Strengthening Industrial IoT Security: Device Fingerprinting and ML-Based Node Authentication at Gateway

Abstract

This paper aims to enhance the security of data transmission in small-scale industrial IoT systems using a novel approach combining static and dynamic device fingerprinting, sensor data fusion, and machine learning (ML) techniques. The objectives include creating static device fingerprints using ESP32 nodes, generating dynamic fingerprints based on sensor data variations, merging both fingerprints to create a unique fingerprint hash, and developing an ML model for node identification and data integrity verification. In the context of industrial IoT, where sensitive data is exchanged between devices and central monitoring systems, ensuring robust data transmission security is paramount. The increasing prevalence of cyber threats and potential vulnerabilities in industrial networks necessitates innovative security measures. This project addresses this critical need by leveraging dynamic fingerprinting and ML-based node authentication to establish secure and reliable data communication channels.

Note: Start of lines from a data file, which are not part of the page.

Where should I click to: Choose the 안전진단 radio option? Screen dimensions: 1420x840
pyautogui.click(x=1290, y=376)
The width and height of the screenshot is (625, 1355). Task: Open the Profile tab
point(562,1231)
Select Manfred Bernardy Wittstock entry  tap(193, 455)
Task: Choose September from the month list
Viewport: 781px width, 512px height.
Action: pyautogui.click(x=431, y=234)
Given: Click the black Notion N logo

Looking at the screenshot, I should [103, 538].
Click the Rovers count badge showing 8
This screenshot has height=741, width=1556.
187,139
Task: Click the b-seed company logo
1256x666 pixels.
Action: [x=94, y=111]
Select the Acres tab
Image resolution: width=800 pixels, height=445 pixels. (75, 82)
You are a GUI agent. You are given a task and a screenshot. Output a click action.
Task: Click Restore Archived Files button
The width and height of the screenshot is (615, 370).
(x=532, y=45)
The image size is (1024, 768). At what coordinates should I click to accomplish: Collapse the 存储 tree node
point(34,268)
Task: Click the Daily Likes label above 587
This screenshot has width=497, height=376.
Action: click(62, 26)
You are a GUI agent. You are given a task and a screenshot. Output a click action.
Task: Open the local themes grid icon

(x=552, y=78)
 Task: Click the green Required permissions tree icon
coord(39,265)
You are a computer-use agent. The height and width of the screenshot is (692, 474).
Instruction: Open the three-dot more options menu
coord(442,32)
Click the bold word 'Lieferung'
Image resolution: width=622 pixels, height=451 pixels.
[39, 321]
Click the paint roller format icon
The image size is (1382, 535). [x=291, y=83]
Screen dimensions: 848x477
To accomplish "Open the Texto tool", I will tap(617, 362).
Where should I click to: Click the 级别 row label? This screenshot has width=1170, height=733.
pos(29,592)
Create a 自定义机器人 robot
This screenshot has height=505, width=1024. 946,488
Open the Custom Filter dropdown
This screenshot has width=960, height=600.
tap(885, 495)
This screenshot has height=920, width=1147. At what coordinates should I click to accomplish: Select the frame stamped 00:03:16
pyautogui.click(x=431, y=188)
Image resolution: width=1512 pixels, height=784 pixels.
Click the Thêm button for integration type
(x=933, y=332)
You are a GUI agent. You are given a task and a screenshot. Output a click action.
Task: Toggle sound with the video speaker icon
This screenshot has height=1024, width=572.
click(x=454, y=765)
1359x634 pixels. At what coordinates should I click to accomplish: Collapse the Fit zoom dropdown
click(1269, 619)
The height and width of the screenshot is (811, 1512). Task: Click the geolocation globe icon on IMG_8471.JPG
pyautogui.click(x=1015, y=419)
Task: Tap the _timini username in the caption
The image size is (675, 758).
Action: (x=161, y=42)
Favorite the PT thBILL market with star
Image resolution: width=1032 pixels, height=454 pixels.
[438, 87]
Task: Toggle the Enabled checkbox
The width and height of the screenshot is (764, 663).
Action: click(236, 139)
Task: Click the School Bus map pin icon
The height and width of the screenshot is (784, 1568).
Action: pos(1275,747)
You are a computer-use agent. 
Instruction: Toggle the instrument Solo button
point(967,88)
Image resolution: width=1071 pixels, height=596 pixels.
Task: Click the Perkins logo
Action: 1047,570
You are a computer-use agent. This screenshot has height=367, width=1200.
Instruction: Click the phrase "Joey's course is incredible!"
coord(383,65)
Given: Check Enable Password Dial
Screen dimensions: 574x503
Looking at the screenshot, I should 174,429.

The significance of this work lies in reducing the need for continuous authentication by leveraging dynamic fingerprinting and ML-based node authentication, thus enhancing overall system security. The key findings demonstrate the effectiveness of the proposed approach in securely transmitting data without compromising system integrity, thereby mitigating potential threats from unauthorized access and data tampering. This research contributes to the advancement of IoT security methodologies in industrial IoT environments, ensuring secure and reliable data communication, and strengthening defenses against evolving cyber threats.